Sui dati dell’occupazione pubblicati da Istat si sono replicate ovazioni per una crescita notevole che peraltro è dovuta essenzialmente ad una stagionalità riferita a luglio scorso che merita attenzione. Infatti, avvicinandosi l’appuntamento annuale del Def e della legge di bilancio sul tema lavoro, occupazione e mercato, ciò che nutre perplessità è riferito per esempio al dato asilo nido, che ospitano ovviamente bambini fino a tre anni di genitori lavoratori; per lungo tempo ci siamo augurati di raggiungere quella percentuale del 33% europea, che ora si avvicina al 30% ma è legata soprattutto all’inverno demografico sul quale bisogna lavorare intensamente per sostenere la natalità strutturalmente con risorse già usate del Pnrr, di cui non abbiamo dati riferiti al potenziamento dei servizi per l’infanzia già operativi e che ovviamente sosterrebbero l’occupazione familiare e femminile.
La Legge di Bilancio 2024 ha previsto l’esonero della contribuzione previdenziale, fino ad un massimo di 3.000 euro annui, per le lavoratrici madri che abbiano almeno tre figli e in via sperimentale, per il 2024, il bonus è attribuito anche in presenza di due figli di cui almeno uno con un’età inferiore a 10 anni. Sappiamo che la percentuale di numeri di figli in Italia è di 1,4 quindi applicare una norma per famiglie più numerose rimane abbastanza pleonastico. Inoltre, anche per il 2024 è possibile applicare l’esonero contributivo previsto dagli artt. 4, cc. 9-11 L. 92/2012, seppur con qualche significativa novità rispetto al passato.
Infatti (e ricordiamo: sono risorse del Fondo sociale Europeo) a partire dal 1 gennaio 2024, il beneficio si è ridotto dal 100% al 50% dei contributi a carico dei datori di lavoro, inclusi i contributi Inail, senza alcun massimale annuo di decontribuzione (in passato fissato a 8000 euro).
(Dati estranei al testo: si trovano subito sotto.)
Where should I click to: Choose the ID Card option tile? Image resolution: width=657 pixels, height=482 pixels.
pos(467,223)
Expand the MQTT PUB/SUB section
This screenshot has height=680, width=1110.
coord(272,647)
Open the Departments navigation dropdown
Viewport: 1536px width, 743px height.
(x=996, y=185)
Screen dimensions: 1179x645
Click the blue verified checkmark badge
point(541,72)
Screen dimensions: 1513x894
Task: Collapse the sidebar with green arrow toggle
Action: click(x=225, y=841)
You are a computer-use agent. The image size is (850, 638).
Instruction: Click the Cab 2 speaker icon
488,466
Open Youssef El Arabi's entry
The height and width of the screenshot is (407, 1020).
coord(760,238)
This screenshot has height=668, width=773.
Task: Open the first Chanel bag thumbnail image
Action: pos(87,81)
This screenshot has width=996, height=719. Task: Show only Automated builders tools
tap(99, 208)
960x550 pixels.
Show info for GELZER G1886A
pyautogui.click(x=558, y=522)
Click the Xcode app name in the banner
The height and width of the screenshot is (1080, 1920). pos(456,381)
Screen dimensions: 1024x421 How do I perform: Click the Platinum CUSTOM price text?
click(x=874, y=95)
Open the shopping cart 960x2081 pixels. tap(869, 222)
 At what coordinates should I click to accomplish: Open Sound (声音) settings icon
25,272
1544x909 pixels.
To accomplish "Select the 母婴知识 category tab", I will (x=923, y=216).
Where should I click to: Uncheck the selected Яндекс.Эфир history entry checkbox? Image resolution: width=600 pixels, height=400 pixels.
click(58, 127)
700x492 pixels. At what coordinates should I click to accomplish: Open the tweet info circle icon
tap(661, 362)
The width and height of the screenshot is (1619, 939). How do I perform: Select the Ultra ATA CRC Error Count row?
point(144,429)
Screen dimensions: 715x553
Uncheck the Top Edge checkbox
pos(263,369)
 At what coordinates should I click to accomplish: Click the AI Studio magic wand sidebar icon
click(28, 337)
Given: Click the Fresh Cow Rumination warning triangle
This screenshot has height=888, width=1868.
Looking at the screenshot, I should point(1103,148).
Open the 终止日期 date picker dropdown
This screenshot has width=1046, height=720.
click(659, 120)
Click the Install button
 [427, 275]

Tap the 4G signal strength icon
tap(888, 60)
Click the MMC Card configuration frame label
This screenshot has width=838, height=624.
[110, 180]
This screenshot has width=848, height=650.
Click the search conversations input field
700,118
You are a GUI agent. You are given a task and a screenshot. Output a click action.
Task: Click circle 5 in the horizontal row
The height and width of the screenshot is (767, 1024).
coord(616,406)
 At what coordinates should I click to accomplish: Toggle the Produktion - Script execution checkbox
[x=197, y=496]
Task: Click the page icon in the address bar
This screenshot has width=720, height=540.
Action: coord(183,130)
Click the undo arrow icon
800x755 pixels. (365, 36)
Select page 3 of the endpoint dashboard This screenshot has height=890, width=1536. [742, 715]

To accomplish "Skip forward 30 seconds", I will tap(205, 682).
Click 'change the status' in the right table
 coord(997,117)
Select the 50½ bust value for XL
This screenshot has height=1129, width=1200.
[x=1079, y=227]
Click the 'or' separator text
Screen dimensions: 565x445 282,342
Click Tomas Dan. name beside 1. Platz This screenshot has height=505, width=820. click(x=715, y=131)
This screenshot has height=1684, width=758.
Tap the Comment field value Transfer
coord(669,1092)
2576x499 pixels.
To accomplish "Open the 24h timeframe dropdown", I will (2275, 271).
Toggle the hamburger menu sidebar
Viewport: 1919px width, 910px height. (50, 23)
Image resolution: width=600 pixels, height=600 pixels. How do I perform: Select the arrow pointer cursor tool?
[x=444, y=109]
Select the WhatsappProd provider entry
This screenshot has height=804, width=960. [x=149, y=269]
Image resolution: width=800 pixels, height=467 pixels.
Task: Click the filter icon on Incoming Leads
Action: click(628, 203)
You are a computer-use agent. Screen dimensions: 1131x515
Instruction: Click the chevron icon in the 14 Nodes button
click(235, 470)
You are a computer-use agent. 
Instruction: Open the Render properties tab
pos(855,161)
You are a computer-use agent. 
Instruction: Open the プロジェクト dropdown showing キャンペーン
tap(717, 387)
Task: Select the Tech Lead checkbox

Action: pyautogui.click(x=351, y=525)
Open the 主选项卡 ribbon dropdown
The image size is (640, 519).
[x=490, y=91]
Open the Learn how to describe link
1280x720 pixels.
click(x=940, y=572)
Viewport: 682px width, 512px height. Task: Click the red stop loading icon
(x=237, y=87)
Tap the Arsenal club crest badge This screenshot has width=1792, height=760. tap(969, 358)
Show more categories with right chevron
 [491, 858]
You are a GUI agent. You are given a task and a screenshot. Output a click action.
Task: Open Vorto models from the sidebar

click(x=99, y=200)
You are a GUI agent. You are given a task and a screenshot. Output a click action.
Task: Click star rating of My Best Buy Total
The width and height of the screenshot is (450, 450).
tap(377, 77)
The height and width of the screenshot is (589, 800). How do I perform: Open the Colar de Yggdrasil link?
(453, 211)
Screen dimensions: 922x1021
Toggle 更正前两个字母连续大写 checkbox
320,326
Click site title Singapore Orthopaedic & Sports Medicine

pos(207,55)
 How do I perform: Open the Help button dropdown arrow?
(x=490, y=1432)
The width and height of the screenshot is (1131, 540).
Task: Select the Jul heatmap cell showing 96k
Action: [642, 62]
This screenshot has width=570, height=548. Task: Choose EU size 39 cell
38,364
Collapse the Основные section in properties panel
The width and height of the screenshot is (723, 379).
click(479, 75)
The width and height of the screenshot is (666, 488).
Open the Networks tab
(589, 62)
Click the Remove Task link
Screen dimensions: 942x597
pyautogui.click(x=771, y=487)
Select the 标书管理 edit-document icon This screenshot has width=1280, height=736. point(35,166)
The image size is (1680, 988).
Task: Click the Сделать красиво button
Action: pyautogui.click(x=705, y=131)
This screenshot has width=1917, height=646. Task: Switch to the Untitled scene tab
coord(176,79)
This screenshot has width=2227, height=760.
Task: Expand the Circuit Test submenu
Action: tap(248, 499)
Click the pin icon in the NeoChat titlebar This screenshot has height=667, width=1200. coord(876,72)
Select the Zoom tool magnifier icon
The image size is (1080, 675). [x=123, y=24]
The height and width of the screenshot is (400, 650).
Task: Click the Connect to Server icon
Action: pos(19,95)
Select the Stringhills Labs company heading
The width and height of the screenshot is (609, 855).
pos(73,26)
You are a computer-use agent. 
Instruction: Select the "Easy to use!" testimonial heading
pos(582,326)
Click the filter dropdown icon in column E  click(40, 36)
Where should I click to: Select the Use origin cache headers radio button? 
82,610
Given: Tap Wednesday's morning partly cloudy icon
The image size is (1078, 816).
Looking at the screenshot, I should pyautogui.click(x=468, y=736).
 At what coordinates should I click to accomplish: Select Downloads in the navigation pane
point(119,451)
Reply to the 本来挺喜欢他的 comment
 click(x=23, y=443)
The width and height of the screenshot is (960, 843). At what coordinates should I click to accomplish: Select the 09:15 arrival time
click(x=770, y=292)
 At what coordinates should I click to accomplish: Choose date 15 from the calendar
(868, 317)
La fruizione dell’esonero è legata ad una serie di requisiti della lavoratrice da assumere, alternativi tra loro: almeno 50 anni di età e disoccupata da oltre 12 mesi; priva di impiego regolarmente retribuito da almeno 24 mesi di qualsiasi età, ovunque residente; priva di impiego regolarmente retribuito da almeno 6 mesi e di qualsiasi età, residente in un’area svantaggiata oppure con una professione o di un settore economico caratterizzati da accentuata disparità occupazionale di genere.
Ci chiediamo dunque: se le scelte sono annuali e non strutturali, con la speranza di rinnovarli come possiamo irrobustire l’occupazione femminile italiana?
A fine luglio la crescita occupazionale italiana è stata determinata dai lavoratori autonomi (75mila unità in un mese) e però la maggioranza delle persone inattive, 63mila sono donne e si concentrano soprattutto tra giovani sotto i 35 anni fino ad arrivare a ben più 54mila. Dunque le lavoratrici “grandi” sono occupate discretamente e le disoccupate sono le giovani. Appunto in età da poter costruirsi un progetto di vita e famiglia.
Recentemente, poi, i dati del sistema della struttura del Ministero del lavoro per la presa in carico e avviamento al lavoro dei disoccupati ha messo in luce il grave problema delle modeste pratiche avviate. Dobbiamo ovviamente chiarire la questione dell’assegno universale ancora in ombra e giustamente criticato dalla Commissione europea per l’esclusione delle famiglie immigrate che stabilmente sono in Italia e che peraltro fanno studiare i propri figli in Italia (a proposito di diritto di cittadinanza) e riordinare le decontribuzioni in un contesto tributario che coinvolge l’imposta sul reddito. Vero è, come afferma Giorgetti, che i conti sono numeri, il disallineamento occupazionale con il Pil è evidente, il bilancio dello Stato chiama a responsabilità su equilibrio di minori spese e maggiori entrate e riordino delle priorità tra le quali, ovviamente, dobbiamo operare per una crescita della produttività che ci obbliga a investimenti sulle competenze e formazione anche per avere una strategia illuminata per contrastare occupazioni basse e invece conquistare una quota maggiore di lavori di livello più alto che significano anche salari più adeguati.